Department of Homeland Security vows to use cybersecurity tools on 100% of votes in 2020 elections


Russian attempts to interfere in the 2016 presidential election had caught the government ‘flat-footed,’ a mistake the Department of Homeland Security claims won’t be repeated in the 2020 election.

Speaking at the International Conference on Cyber Security 2019, Christopher C. Krebs, Director of the DHS’s Cybersecurity and Infrastructure Security Agency, said the agency was only able to monitor the election systems for some 32% of all votes cast in 2016. 

‘We’re not going to be caught flat-footed again,’ he told conference attendees in New York Politico’s Eric Geller reports. 

‘We’re ready for what they’re going to bring at us.’

Politico’s Eric Geller reports that the agency promises to monitor 100% of the vote in 2020 with its Albert sensor technology. 

Developed as part of the DHS’s expansive Einstein project — which launched in 2003 to protect federal agencies from cyberattacks — Albert sensors monitor the network traffic at voter registration sites, tracking IP addresses and volume of data exchanged. 

That information is then compared to a library of known malware signatures to check for potentially suspicious behavior or contact with questionable IP addresses. 

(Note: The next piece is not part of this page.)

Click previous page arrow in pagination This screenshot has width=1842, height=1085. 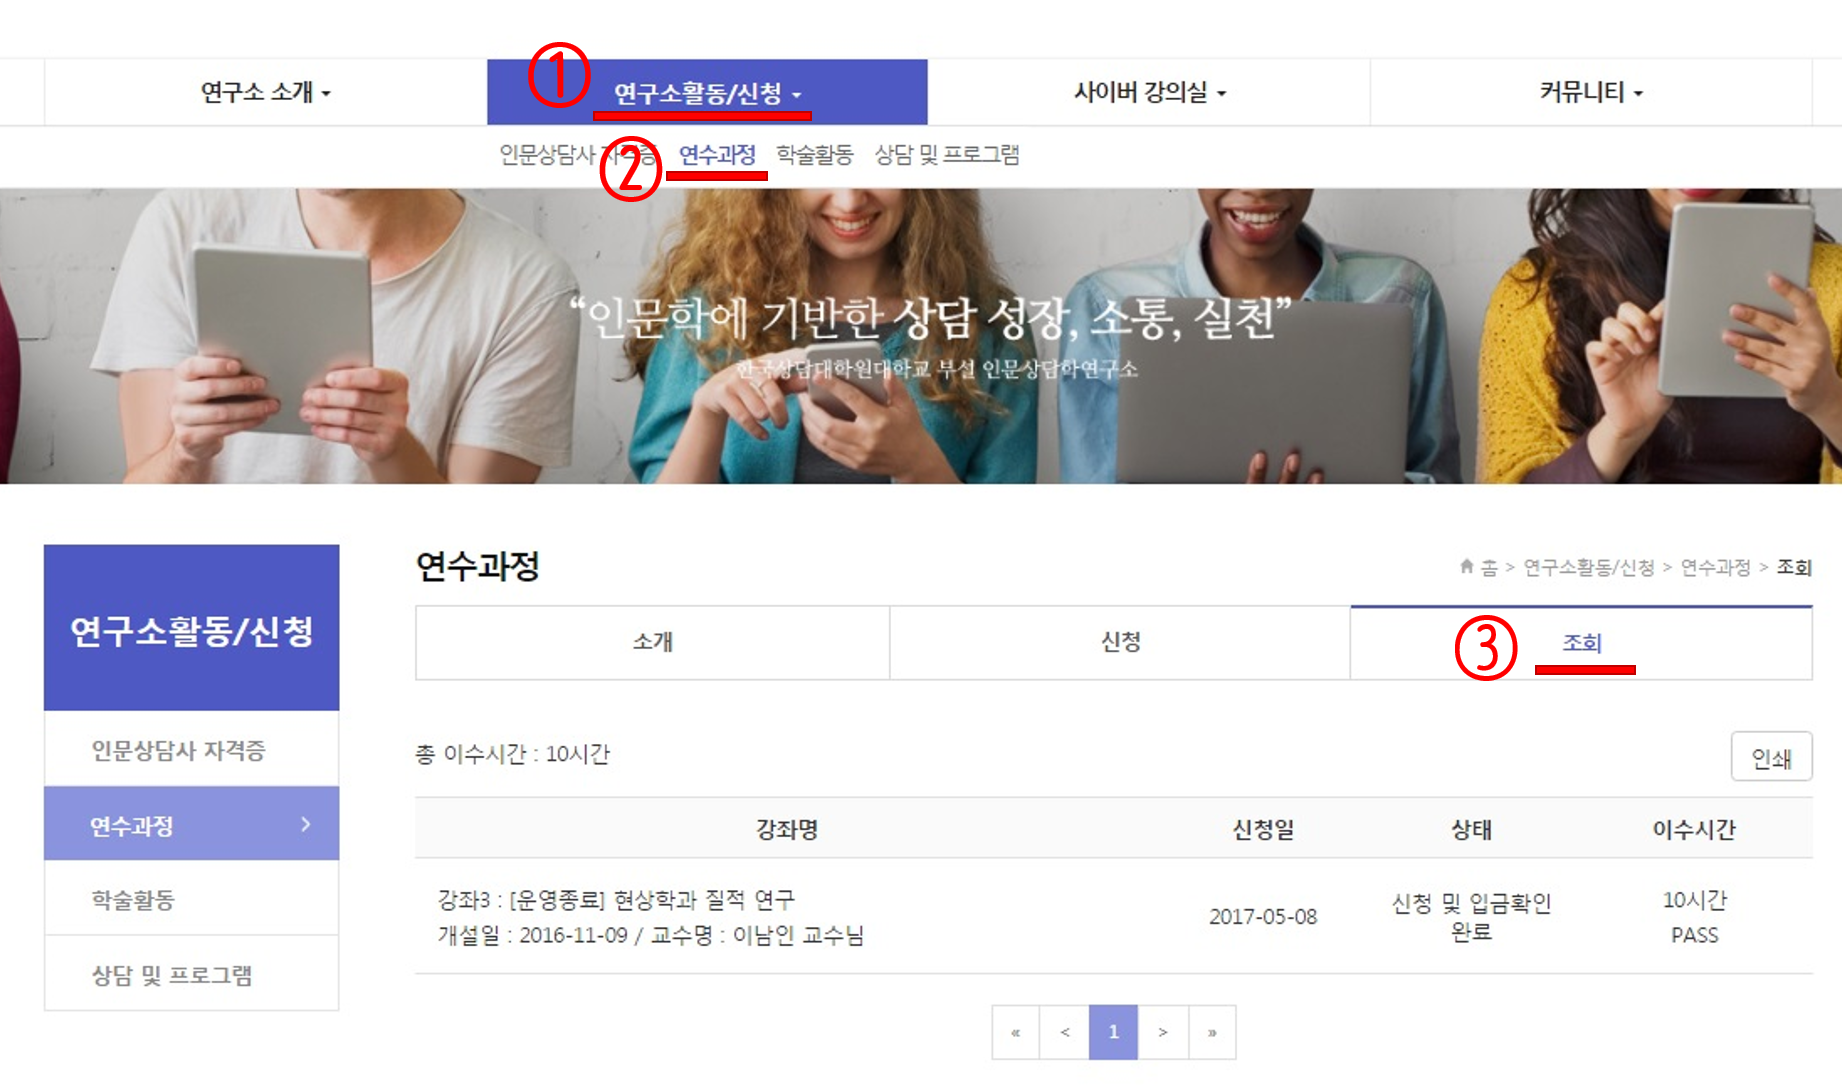1065,1032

During the 2018 midterms, CIS says the sensors were generating 2 terabytes of data per day.

The DHS says that hackers connected to Russian intelligence targeted election systems in at least that 21 states across the country, including California, Arizona, Ohio, Texas, and Wisconsin. 

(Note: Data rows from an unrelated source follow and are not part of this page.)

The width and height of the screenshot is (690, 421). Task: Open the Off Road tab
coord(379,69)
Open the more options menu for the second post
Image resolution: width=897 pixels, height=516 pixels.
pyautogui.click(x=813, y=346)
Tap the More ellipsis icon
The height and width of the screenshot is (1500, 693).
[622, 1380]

Earlier this year, Florida governor Ron DeSantis confirmed that election networks in two Florida counties were compromised by Russian hackers, giving them access to a comprehensive cache of voter data. 

According to the Mueller Report, Russian intelligence agencies also targeted ‘private technology firms responsible for manufacturing and administering election-related software and hardware, such as voter registration software and electronic polling stations.’

Earlier this year, the House passed two different bills intended to enhance cybersecurity for both the personal and professional accounts of government officials, as well as require all campaigns to report any suspected attempts at election interference.

Today, however, Senate Majority Leader Mitch McConnell blocked a vote on the bill, arguing in part that the government had already addressed the cybersecurity concerns faced in the 2016 election.